Lands Clauses Consolidation (Scotland) Act 1845
- Parliament of the United Kingdom
- Long title: An Act for consolidating in one Act certain provisions usually inserted in Acts authorizing the taking of lands for undertakings of a public nature in Scotland.
- Citation: 8 & 9 Vict. c. 19
- Territorial extent: Scotland

Dates
- Royal assent: 8 May 1845
- Commencement: 8 May 1845

Other legislation
- Amended by: Lands Clauses Consolidation Acts Amendment Act 1860; Lands Clauses Consolidation Act 1869; Statute Law Revision Act 1875; Lands Clauses (Umpire) Act 1883; Lands Clauses (Taxation of Costs) Act 1895; National Assistance Act 1948; Statute Law (Repeals) Act 1981; Age of Legal Capacity (Scotland) Act 1991; Statute Law (Repeals) Act 1986; Statute Law (Repeals) Act 1993;
- Relates to: Companies Clauses Consolidation Act 1845; Companies Clauses Consolidation (Scotland) Act 1845; Lands Clauses Consolidation Act 1845; Railways Clauses Consolidation Act 1845; Railways Clauses Consolidation (Scotland) Act 1845; Markets and Fairs Clauses Act 1847; Gasworks Clauses Act 1847; Commissioners Clauses Act 1847; Waterworks Clauses Act 1847; Railways Clauses Act 1863; Waterworks Clauses Act 1863; Companies Clauses Act 1863;

Status: Amended

Text of statute as originally enacted

Revised text of statute as amended

Text of the Lands Clauses Consolidation (Scotland) Act 1845 as in force today (including any amendments) within the United Kingdom, from legislation.gov.uk.

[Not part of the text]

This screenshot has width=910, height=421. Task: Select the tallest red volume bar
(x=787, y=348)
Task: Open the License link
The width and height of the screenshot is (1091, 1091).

= Lands Clauses Consolidation (Scotland) Act 1845 =

Act of the Parliament of the United Kingdom

The Lands Clauses Consolidation (Scotland) Act 1845 (8 & 9 Vict. c. 19) was an act of the Parliament of the United Kingdom that standardised provisions and definitions relating to the purchase of land by the government in Scotland.

The act was passed to standardise how the government acquires private land for public projects and to ensure fair compensation for property owners.

The Lands Clauses Consolidation Act 1845 (8 & 9 Vict. c. 18) made similar provisions for England and Wales and Ireland.

As of 2025, the act remains in force in the United Kingdom.

== Subsequent developments ==
The act was amended by the Lands Clauses Consolidation Acts Amendment Act 1860 (23 & 24 Vict. c. 106), which allowed the Secretary of State for Defence to compulsory purchase land sought under the Defence Act 1842 (5 & 6 Vict. c. 94).

The act was further amended by the Lands Clauses Consolidation Act 1869 (32 & 33 Vict. c. 18), the Lands Clauses (Umpire) Act 1883 (46 & 47 Vict. c. 15) and the Lands Clauses (Taxation of Costs) Act 1895 (58 & 59 Vict. c. 11).

Section 132 of the act was repealed by section 1(1) of, and group 1 of part I of schedule 1 to, the Statute Law (Repeals) Act 1986, which came into force on 2 May 1986. Section 129 of the act was repealed by section 1(1) of, and group 5 of part I of schedule 1 to, the 1986 act.

== Criticism ==
The Committee on Acquisition of Land Committee (1917–1919) chaired by Lord Justice Scott gave the following opinion on the act:
We are of opinion that the Lands Clauses Acts are out of date, and fail to give effect to the requirements of the community of today, and therefore that they should be repealed and replaced by a fresh code.
The act has received subsequent criticism by the Scottish Law Commission in their Discussion Papers in Compulsory Purchase (2014, SLC DP No: 159). In this discussion paper, the SLC has advocated the repeal of the 1845 act and replacement with modern legislation.